In order to understand some of the complexities of the present, it is important to know the history of the past; this is significant because many of these challenges are cultural in nature and require an understanding of the current culture. In the early nineties, data was just plain hard to get. It required coding and a certain skill set to even understand where to start (Kennedy, 2018). Once one received the data, it was often limited in scope and distributed via spreadsheets or green bar printouts. The data often came from the office of Institutional Research (IR), or if there was an Information Technology Office (IT) it might have come from there. IR offices began popping up as early as the 1970s when the U.S. Department of Education began mandating reporting as well as enforcing financial penalties for non-compliance (Gagliardi, Parnell, & Carpenter-Hubin, 2018). The data produced was prescribed and well documented as to the required specifications but did not often match the way in which institutions viewed themselves. These compliance reports became crucial and as a result, were the primary focus of the IR offices, taking priority over anything else. This is still true today, as the compliance reporting required by the U. S. Department of Education, the state in which the institution operates, the accrediting body under which the institution resides, and any system or governing body that regulates the institution, continues to grow, and yet the IR offices are required to do more.

Key Terms in this Chapter

Institutional Research (IR): This office is responsible for various things that could include compliance reporting to the Federal Government, State Government, and any other regulatory body.

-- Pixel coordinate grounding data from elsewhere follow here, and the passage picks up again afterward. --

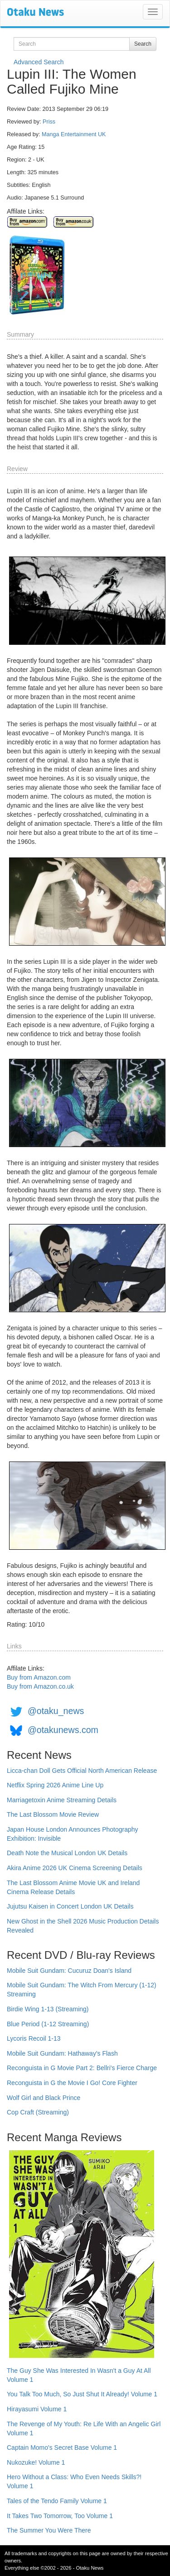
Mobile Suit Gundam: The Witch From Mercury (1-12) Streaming (81, 1989)
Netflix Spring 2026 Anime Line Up (55, 1785)
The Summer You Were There (49, 2530)
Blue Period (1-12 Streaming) (48, 2024)
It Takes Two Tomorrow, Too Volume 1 (60, 2515)
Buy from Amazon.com (39, 1677)
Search (142, 44)
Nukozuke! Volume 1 (36, 2462)
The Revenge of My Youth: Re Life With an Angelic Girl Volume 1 (83, 2428)
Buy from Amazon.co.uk (40, 1686)
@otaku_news (56, 1711)
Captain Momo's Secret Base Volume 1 (62, 2447)
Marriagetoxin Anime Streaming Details (62, 1800)
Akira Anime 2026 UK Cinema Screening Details (74, 1867)
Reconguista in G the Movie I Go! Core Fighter (72, 2082)
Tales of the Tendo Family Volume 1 (57, 2501)
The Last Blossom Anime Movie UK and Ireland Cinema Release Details (73, 1887)
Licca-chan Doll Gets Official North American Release (82, 1770)
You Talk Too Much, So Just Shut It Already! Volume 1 (82, 2394)
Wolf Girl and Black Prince (43, 2097)
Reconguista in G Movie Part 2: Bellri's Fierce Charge (82, 2067)
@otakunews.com (63, 1730)
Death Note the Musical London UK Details (67, 1853)
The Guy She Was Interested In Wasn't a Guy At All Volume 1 (79, 2375)
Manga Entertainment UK (74, 134)
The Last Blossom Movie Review (53, 1814)
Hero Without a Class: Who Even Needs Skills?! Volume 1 (74, 2481)
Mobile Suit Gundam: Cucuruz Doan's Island (69, 1970)
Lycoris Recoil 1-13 (34, 2038)
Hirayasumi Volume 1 (37, 2409)
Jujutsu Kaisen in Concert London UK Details (70, 1906)
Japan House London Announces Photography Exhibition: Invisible (72, 1834)
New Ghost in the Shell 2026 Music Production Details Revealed (83, 1926)
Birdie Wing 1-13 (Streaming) (48, 2009)
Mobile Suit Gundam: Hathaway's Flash (62, 2053)
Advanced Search (39, 62)
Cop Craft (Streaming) (38, 2112)
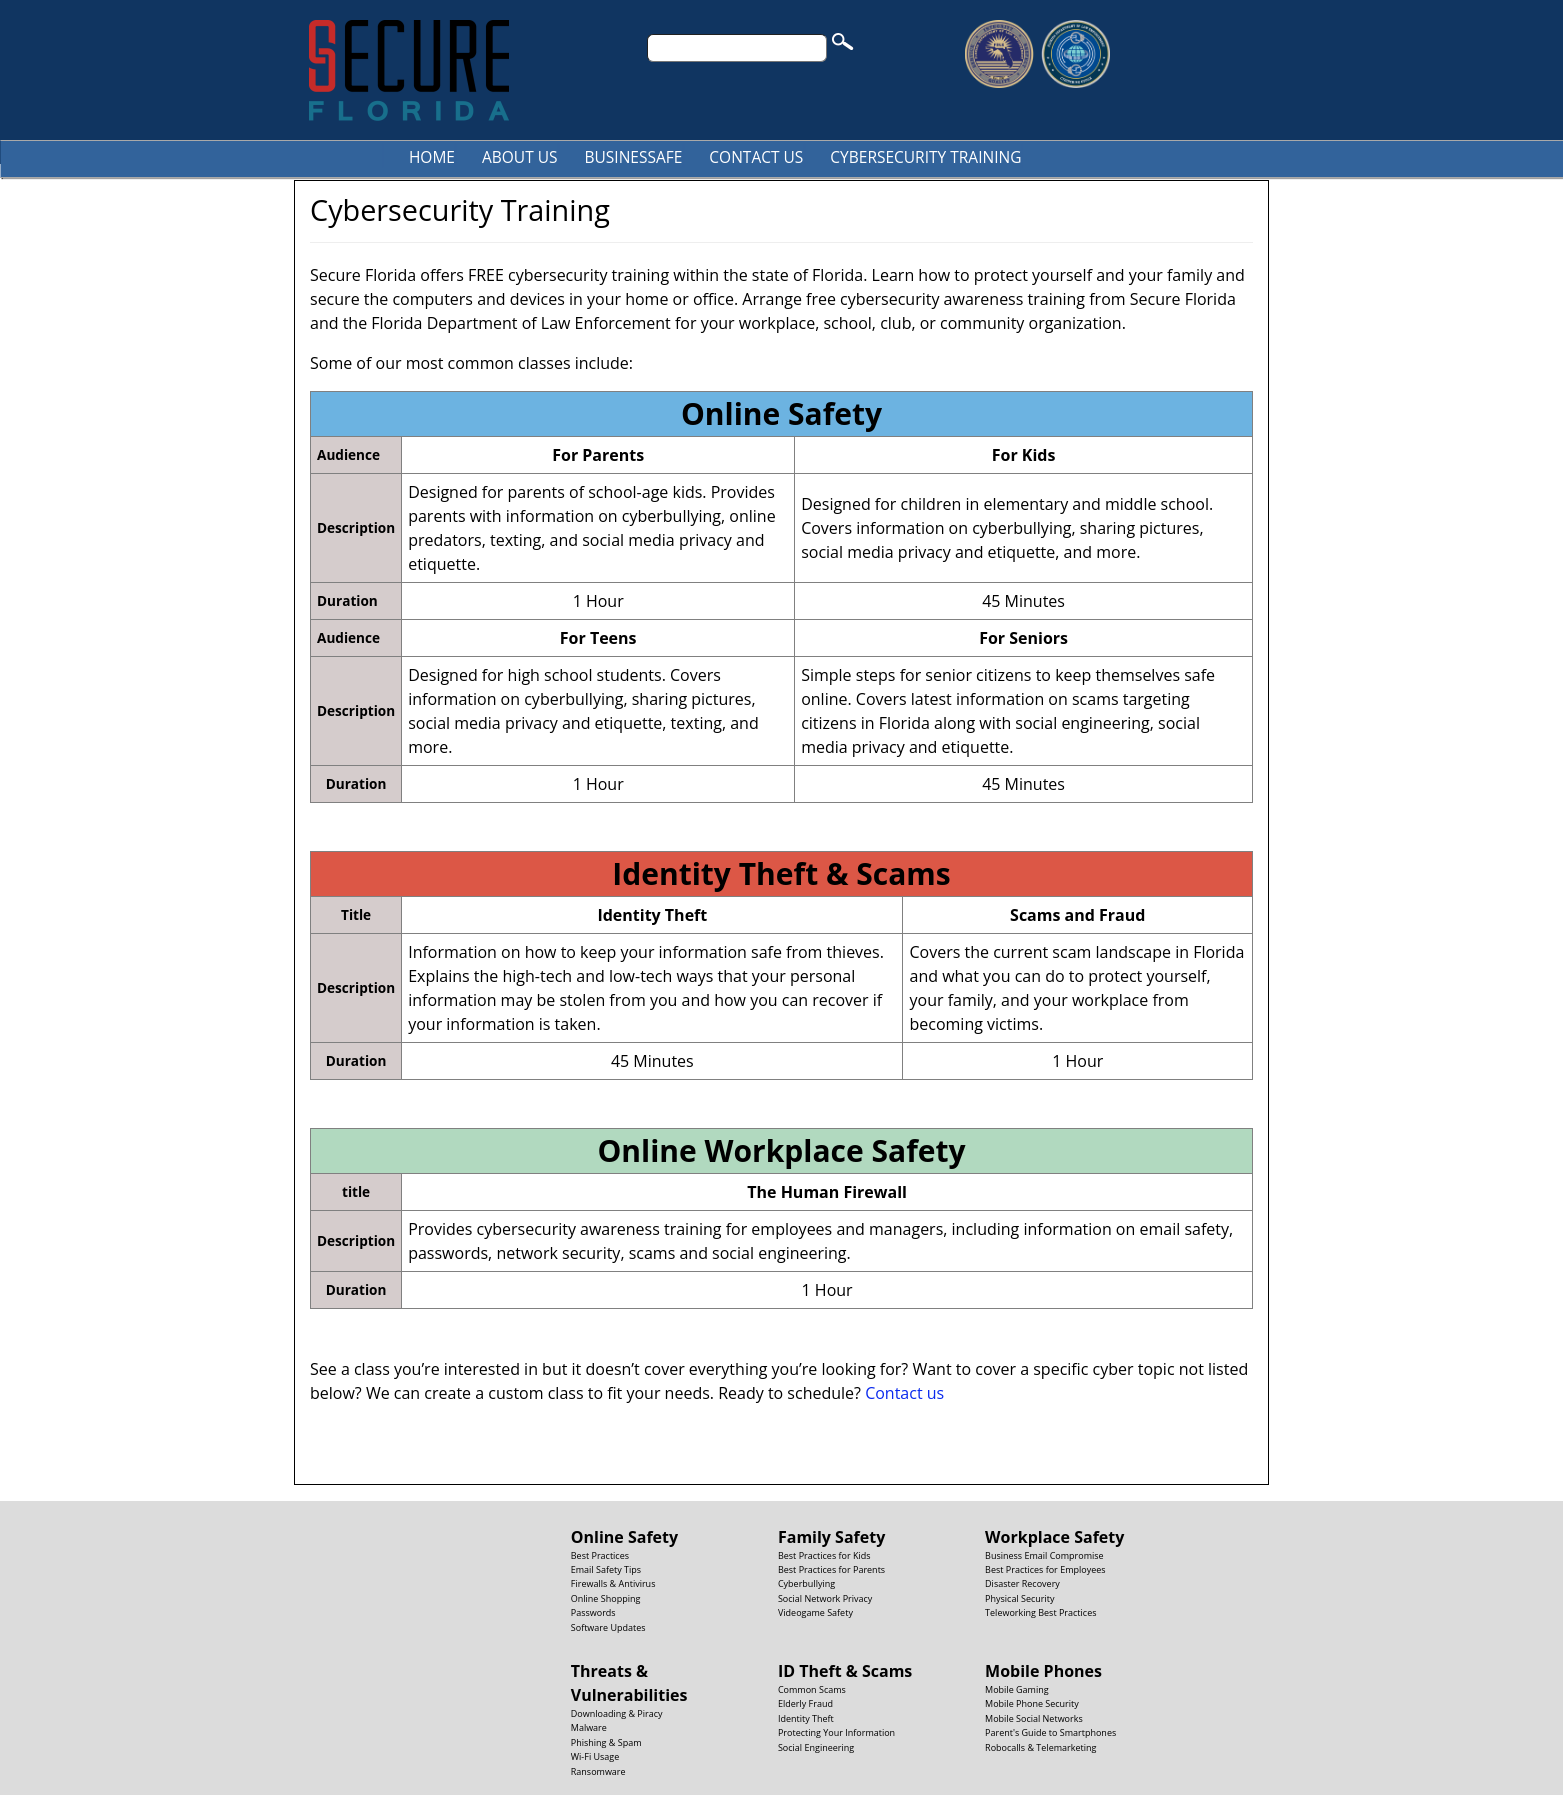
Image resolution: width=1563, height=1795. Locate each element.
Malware (589, 1727)
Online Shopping (606, 1598)
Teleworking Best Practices (1040, 1612)
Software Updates (608, 1627)
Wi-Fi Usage (595, 1756)
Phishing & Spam (606, 1742)
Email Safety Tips (606, 1569)
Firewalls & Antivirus (613, 1583)
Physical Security (1019, 1598)
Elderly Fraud (805, 1703)
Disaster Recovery (1022, 1583)
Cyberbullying (806, 1583)
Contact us (904, 1393)
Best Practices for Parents (831, 1569)
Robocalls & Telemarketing (1040, 1747)
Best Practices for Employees (1045, 1569)
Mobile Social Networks (1034, 1718)
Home (432, 157)
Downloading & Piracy (617, 1713)
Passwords (593, 1612)
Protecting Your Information (836, 1732)
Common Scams (812, 1689)
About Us (520, 157)
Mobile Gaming (1017, 1689)
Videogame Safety (815, 1612)
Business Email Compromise (1044, 1555)
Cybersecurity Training (925, 157)
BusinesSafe (634, 157)
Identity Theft (806, 1718)
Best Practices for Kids (824, 1555)
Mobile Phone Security (1032, 1703)
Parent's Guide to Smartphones (1050, 1732)
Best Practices (600, 1555)
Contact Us (756, 157)
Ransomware (598, 1771)
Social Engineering (816, 1747)
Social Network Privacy (825, 1598)
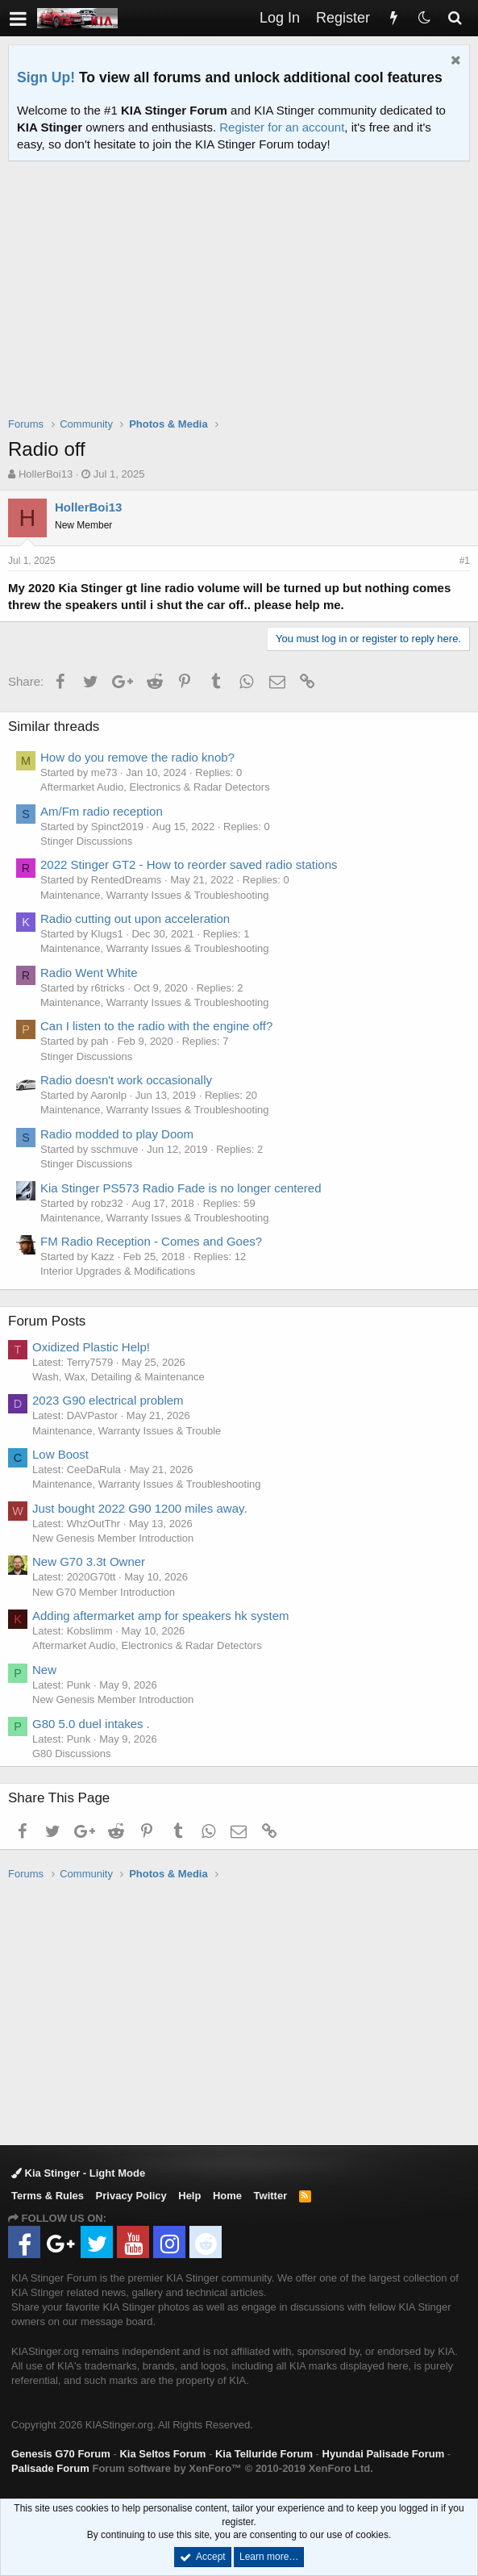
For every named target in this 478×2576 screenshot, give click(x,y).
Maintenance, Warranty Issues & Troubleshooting (154, 895)
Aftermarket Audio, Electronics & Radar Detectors (155, 787)
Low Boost (60, 1454)
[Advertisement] (243, 299)
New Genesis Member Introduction (112, 1538)
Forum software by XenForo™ (232, 2468)
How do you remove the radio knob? (137, 757)
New (44, 1669)
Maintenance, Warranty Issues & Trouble (126, 1431)
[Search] (454, 18)
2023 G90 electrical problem (108, 1400)
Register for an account (281, 127)
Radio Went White (89, 972)
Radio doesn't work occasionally (126, 1080)
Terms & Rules (47, 2196)
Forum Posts (46, 1321)
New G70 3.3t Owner (88, 1561)
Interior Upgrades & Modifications (117, 1271)
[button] (18, 18)
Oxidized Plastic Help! (91, 1347)
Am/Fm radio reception (101, 811)
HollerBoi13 (46, 474)
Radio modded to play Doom (116, 1134)
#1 (464, 560)
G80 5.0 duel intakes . (91, 1724)
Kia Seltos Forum (162, 2454)
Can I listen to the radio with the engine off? (156, 1026)
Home (227, 2196)
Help (189, 2196)
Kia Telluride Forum (264, 2454)
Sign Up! (46, 77)
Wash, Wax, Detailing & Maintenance (118, 1377)
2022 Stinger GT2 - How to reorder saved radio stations (189, 864)
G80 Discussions (71, 1753)
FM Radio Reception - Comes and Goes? (151, 1241)
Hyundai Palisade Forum (383, 2454)
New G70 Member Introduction (103, 1592)
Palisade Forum (50, 2468)
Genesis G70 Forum (60, 2454)
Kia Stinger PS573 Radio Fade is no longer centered (181, 1188)
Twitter (271, 2196)
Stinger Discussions (86, 841)
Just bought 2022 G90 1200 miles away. (139, 1508)
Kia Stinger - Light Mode (78, 2173)
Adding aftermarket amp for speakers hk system (160, 1615)
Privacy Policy (131, 2196)
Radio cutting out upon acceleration (135, 918)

Data Lake: A conglomeration of data from many different sources that is easy to use and has all sorts of data in many different formats.

Artificial Intelligence (AI): The idea that some device can use machine learning to learn behaviors appropriate to the situation without human intervention.

Data Warehouse: A data source created for the purpose of making reporting and visualizations easier among an institution and contains cleaned and connected data from around the institution.

Business Intelligence: A group who usually works within the Information Technology area of an institution and is responsible for curated and enriched data, as well as reports and visualizations. This group is focused more around operational reporting.

Information technology (IT): This office is responsible for technology in any institution. This group generally supports all things technology related and is sometimes referred to as Central IT.

Analytics: The analysis and evaluation of data for the purposes of diagnosing, predicting, or prescribing actions.

Machine Learning: The concept that a computer learns something after being fed a great deal of data from which to acquire knowledge.

ETL: Extract, transform, and load is the process of taking data from one source, enriching it, and then placing it in another source, usually a data warehouse.

Big Data: A term that generally describes a large amount of data.